BEGIN SOURCE MATERIAL
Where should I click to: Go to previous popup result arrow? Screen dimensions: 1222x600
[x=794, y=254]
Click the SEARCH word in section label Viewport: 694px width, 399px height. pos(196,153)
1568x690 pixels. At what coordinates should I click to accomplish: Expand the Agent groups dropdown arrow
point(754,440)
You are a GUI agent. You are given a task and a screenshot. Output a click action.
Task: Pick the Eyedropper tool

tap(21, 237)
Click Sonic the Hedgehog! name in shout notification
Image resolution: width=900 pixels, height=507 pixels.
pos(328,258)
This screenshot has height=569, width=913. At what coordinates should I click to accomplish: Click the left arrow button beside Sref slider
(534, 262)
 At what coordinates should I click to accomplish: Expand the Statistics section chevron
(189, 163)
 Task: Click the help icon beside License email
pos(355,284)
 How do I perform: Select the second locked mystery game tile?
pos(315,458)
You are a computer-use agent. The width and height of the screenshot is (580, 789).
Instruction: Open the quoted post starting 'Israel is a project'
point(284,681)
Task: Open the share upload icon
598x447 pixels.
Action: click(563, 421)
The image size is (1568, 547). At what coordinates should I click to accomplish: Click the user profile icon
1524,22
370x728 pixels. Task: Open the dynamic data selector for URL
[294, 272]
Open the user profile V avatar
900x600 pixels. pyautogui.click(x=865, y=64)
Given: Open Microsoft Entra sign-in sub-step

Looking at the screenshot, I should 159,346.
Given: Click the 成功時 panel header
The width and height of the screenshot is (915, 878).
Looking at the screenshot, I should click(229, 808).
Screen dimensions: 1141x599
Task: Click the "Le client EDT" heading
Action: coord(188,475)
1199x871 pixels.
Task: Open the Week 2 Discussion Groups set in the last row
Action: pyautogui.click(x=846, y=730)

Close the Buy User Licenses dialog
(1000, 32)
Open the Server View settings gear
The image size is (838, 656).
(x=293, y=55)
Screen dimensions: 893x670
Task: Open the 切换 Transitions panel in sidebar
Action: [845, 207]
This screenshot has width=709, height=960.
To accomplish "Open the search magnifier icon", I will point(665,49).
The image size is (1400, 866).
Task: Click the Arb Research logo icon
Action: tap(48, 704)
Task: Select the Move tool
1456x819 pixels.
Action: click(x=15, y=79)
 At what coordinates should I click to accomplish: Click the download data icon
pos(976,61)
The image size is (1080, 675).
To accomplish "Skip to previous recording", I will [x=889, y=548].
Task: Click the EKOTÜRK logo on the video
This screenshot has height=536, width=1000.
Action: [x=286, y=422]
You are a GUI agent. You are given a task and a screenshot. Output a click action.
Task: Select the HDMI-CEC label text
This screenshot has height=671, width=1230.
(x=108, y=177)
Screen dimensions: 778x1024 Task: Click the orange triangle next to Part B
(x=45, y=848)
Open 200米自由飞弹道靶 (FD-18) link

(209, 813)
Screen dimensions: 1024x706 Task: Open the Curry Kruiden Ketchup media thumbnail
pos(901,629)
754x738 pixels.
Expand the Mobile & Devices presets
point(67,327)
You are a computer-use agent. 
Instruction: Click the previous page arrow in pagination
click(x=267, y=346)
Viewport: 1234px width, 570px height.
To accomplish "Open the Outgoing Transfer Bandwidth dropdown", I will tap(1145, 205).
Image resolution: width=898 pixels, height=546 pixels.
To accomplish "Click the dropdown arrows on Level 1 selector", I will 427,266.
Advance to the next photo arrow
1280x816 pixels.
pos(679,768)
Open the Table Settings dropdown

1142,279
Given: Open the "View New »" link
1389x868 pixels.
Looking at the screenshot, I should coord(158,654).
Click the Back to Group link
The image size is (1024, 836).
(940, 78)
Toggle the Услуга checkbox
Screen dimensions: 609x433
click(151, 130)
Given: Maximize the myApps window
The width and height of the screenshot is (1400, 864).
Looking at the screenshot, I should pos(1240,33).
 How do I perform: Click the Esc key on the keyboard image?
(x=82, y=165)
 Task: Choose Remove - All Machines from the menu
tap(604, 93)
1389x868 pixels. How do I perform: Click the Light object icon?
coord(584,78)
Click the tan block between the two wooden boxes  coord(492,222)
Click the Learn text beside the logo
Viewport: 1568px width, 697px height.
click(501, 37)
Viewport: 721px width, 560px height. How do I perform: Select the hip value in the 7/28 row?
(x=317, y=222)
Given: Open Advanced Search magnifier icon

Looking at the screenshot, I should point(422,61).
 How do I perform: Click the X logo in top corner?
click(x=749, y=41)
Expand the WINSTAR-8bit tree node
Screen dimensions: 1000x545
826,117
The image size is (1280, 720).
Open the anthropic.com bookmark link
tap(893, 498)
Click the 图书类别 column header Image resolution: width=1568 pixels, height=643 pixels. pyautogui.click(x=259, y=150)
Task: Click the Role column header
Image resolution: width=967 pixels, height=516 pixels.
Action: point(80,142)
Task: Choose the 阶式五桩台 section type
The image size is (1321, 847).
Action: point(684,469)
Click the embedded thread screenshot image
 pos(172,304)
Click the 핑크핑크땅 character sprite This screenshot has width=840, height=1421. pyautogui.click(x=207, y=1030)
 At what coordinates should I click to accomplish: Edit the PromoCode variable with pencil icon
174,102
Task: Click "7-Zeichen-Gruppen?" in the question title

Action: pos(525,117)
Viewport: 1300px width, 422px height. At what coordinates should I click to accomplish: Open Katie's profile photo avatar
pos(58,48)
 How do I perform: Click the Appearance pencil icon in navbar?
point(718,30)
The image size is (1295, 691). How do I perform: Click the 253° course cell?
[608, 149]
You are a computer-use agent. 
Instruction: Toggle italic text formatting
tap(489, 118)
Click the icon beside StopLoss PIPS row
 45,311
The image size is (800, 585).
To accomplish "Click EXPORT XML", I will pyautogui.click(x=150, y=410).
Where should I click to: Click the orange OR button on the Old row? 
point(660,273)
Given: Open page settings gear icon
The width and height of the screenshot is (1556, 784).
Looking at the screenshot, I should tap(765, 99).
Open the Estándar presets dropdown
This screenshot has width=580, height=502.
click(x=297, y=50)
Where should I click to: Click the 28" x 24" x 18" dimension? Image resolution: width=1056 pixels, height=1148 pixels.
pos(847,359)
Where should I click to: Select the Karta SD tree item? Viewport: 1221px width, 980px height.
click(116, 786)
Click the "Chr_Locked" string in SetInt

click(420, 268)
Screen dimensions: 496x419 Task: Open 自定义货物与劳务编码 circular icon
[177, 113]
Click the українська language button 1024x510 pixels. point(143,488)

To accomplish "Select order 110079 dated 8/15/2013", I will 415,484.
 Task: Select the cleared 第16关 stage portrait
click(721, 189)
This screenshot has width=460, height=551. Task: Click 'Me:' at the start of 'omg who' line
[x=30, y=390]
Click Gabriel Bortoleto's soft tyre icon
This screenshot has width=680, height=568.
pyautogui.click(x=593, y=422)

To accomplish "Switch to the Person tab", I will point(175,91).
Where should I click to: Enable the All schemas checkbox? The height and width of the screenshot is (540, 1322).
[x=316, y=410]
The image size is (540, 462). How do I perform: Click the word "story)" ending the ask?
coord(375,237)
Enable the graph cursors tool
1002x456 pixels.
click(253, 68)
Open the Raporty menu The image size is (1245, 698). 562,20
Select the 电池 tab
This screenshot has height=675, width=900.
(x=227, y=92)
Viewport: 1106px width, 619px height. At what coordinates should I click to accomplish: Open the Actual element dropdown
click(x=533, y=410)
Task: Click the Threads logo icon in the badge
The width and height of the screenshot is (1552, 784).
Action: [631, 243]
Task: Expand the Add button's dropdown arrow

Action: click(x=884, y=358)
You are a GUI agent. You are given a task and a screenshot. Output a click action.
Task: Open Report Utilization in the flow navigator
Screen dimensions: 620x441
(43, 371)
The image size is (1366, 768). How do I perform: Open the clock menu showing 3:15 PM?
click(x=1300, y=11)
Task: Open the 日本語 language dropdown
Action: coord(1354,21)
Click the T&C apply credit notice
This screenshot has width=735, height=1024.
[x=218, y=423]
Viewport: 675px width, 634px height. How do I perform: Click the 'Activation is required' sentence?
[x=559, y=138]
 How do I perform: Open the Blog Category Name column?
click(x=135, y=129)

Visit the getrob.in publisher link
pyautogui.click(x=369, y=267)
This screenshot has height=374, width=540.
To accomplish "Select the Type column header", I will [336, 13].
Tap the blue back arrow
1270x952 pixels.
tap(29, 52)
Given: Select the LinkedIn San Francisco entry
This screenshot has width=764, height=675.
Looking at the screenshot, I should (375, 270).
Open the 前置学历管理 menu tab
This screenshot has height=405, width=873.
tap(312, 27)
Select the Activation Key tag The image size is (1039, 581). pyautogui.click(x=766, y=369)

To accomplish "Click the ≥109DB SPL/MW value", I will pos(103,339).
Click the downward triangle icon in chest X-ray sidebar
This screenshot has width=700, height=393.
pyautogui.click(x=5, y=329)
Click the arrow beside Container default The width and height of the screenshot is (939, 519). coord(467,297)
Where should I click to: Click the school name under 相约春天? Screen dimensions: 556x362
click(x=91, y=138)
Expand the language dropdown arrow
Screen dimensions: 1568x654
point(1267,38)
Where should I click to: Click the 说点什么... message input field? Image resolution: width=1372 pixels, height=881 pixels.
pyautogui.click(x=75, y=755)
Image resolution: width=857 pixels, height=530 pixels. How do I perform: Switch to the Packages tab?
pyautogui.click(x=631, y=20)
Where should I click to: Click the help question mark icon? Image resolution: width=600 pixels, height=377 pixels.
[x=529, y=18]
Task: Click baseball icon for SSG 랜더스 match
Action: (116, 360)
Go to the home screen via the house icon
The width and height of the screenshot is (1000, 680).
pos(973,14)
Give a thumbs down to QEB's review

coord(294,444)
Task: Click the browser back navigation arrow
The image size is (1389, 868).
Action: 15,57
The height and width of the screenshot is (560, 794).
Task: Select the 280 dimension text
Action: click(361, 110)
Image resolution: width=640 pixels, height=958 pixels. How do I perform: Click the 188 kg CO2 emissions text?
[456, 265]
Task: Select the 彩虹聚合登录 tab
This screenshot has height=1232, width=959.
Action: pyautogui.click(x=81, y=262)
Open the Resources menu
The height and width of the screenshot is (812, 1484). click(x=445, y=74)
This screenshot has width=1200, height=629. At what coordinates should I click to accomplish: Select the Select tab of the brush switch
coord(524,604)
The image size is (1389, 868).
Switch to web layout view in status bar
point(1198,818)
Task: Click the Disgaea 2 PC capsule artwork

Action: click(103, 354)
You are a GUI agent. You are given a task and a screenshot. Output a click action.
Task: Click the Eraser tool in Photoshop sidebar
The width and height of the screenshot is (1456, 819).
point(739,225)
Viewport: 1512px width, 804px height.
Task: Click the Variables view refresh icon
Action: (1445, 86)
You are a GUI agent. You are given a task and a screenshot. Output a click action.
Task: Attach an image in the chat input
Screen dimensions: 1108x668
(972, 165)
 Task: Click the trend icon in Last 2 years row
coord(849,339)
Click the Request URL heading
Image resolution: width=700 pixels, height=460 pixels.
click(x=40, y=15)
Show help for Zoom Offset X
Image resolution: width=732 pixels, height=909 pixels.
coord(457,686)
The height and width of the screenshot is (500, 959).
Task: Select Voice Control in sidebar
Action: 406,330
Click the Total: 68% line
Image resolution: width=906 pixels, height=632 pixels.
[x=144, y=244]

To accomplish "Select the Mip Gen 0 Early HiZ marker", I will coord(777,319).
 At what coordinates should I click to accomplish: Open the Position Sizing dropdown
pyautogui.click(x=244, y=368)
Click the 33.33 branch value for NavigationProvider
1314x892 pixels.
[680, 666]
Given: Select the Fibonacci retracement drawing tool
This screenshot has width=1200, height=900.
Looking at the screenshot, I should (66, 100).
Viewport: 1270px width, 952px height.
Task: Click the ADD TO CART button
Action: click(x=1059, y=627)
END SOURCE MATERIAL
▶ _EXERCISE AIM_
Here the job is to transcribe the lines from the first line of the data through the line containing "Click the SEARCH", inclusive, exactly and with nothing else.

▶ _SOLUTION_
Where should I click to: Go to previous popup result arrow? Screen dimensions: 1222x600
[x=794, y=254]
Click the SEARCH word in section label Viewport: 694px width, 399px height. pos(196,153)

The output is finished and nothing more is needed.